╭─ Provided entries

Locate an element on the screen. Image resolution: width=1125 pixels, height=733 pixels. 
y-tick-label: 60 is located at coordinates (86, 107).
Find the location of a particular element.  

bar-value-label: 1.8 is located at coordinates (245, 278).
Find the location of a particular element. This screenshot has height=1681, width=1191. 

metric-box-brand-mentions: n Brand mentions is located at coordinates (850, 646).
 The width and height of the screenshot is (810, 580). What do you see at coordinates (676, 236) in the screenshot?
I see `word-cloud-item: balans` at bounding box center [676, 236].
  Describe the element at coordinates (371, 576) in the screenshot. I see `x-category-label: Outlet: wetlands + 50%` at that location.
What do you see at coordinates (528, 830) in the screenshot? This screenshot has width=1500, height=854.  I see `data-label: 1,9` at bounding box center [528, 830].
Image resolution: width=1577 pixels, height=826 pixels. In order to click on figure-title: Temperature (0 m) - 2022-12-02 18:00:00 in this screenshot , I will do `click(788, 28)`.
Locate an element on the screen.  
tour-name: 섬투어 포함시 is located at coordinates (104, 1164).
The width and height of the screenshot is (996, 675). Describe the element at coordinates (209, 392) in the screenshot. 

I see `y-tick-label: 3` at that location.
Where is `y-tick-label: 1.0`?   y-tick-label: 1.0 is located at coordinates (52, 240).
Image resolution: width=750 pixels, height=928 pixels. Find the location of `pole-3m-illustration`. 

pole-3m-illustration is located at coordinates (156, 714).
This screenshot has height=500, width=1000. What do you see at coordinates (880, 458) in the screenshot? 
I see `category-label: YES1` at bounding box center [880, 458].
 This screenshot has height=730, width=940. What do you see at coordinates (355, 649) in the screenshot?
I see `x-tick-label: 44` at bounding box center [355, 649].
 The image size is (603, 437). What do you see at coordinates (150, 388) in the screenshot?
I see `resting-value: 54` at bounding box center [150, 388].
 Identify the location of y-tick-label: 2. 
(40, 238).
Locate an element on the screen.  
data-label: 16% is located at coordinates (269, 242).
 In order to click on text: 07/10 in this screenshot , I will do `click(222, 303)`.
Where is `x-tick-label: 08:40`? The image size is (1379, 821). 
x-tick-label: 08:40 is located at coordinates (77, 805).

╰─

*Job:* Repeat the records word for word, starting at the line containing "Identify the location of y-tick-label: 2." and ending at the last line of the records.

*Solution below:*
 Identify the location of y-tick-label: 2. 
(40, 238).
Locate an element on the screen.  
data-label: 16% is located at coordinates (269, 242).
 In order to click on text: 07/10 in this screenshot , I will do `click(222, 303)`.
Where is `x-tick-label: 08:40`? The image size is (1379, 821). 
x-tick-label: 08:40 is located at coordinates (77, 805).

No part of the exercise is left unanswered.